Kabagpenum Divisi Humas Polri Kombes Martinus Sitompul mengatakan, keempatnya ditetapkan sebagai buron karena bergabung dengan kelompok teroris ISIS di Filipina. "WNI yang diduga sudah berada di Filipina Selatan bergabung dengan jaringan teroris," kata Martinus.
Menurut Martinus, keempat WNI itu berangkat ke Filipina secara terpisah. Pertama, Yoki Pratama Windyarto berangkat ke Filipina pada tanggal 4 Maret 2017 dan disusul Al Ikhwan Yushel pada tanggal 28 Maret 2017.

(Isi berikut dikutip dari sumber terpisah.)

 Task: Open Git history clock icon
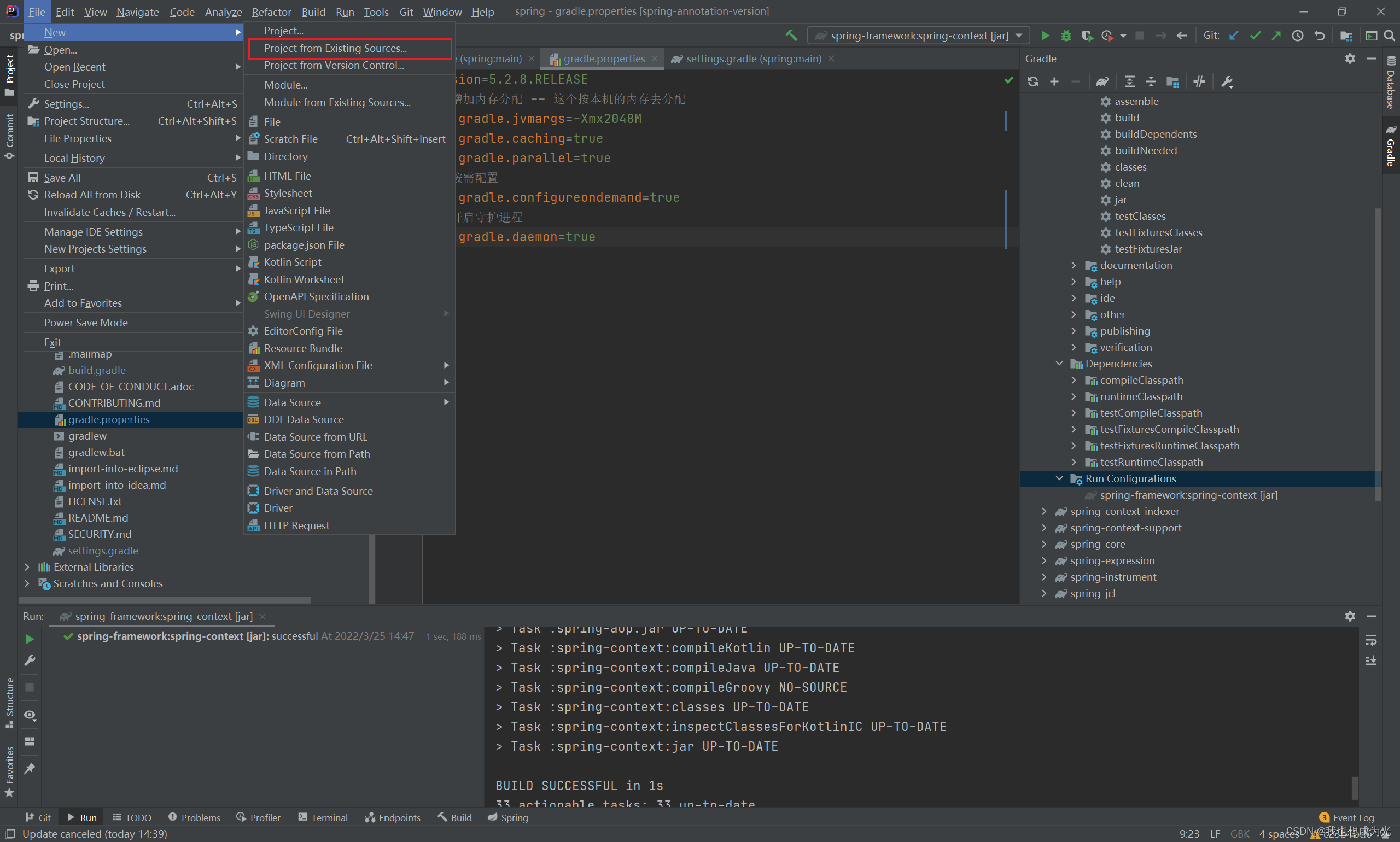(x=1298, y=36)
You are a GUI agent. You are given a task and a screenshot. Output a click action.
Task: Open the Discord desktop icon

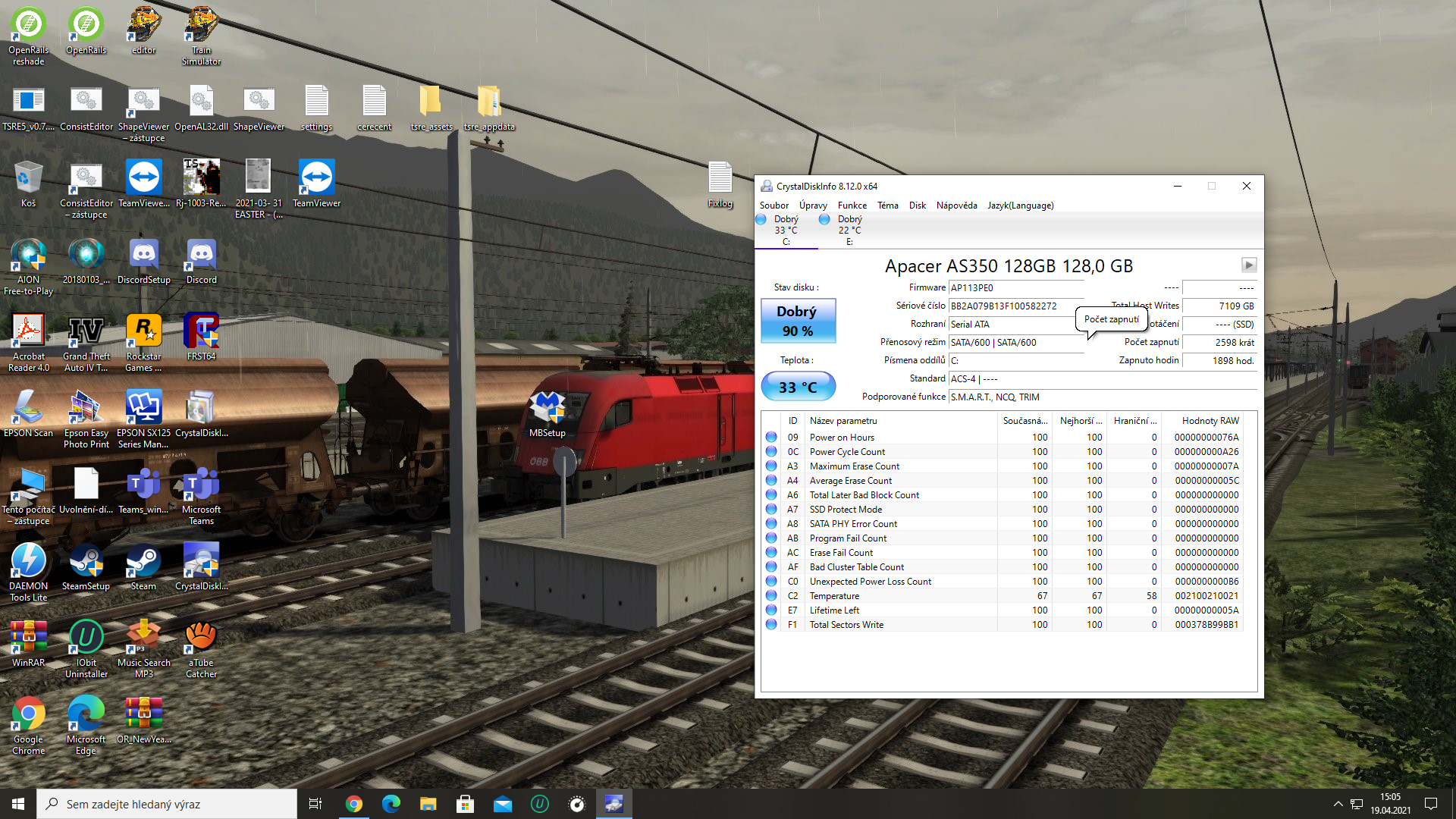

Sedangkan Yayat Hidayat Tarli bersama dengan Anggara Suparyogi bertolak ke Filipina pada tanggal 15 April 2017. Selain keempat orang itu, pihak kepolisian juga telah mengidentifikasi adanya keterlibatan tiga WNI lain dengan kelompok ISIS di Filipina. Mereka di antaranya, Moch Jaelani Firdaus, Muhamad Gufron, dan Muhammad Ilham.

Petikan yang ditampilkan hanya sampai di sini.